[Records drawn from a dataset]
--------------------

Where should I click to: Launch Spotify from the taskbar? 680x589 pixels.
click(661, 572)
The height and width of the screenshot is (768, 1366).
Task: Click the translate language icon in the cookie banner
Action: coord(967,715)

--------------------

### WHAT TO WORK ON
Write out every record exactly as it appears above.

### TASK RESPONSE
Where should I click to: Launch Spotify from the taskbar? 680x589 pixels.
click(661, 572)
The height and width of the screenshot is (768, 1366).
Task: Click the translate language icon in the cookie banner
Action: coord(967,715)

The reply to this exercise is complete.